# N. FL Gathering Video feed.



## bmudd14474 (Apr 9, 2011)

www.ustream.tv/channel/smf/n/fl/gathering or go to www.ustream.tv and search for SMF N.FL Gathering.


----------



## DanMcG (Apr 9, 2011)

KOOOOL Brian , thanks for the link!


----------



## DanMcG (Apr 9, 2011)

What no audio? 

LOL,cool just the same

EDIT 8:28 .......we have audio


----------



## gotarace (Apr 9, 2011)

Wow now that is a Feast fit for a King...thanks for the link.


----------



## coyote1 (Apr 9, 2011)

wish I was there


----------



## scarbelly (Apr 9, 2011)

Hey 2 of my ticket #'s were called and I got nothing????

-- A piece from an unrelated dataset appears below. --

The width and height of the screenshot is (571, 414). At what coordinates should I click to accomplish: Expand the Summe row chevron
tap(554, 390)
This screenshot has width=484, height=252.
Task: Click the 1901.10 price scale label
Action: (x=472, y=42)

Looks like a great time and I really wish I was there


----------



## bmudd14474 (Apr 9, 2011)

It was a great time. I cut the feed off because people are heading out to the bon fire to tell lies stories. We had 4 A-Maze-N-Smokers donated to give away. Eman brought a bunch of stuff to give away. And last but not least Beer-B-Q sent a ton to give away. Thanks for all the stuff guys. Also I want to thank Jeff for Sponsoring the event this year.


----------



## beer-b-q (Apr 9, 2011)

Glad everyone is having a good time...


----------



## SmokinAl (Apr 10, 2011)

Awesome! Wish I was there!


----------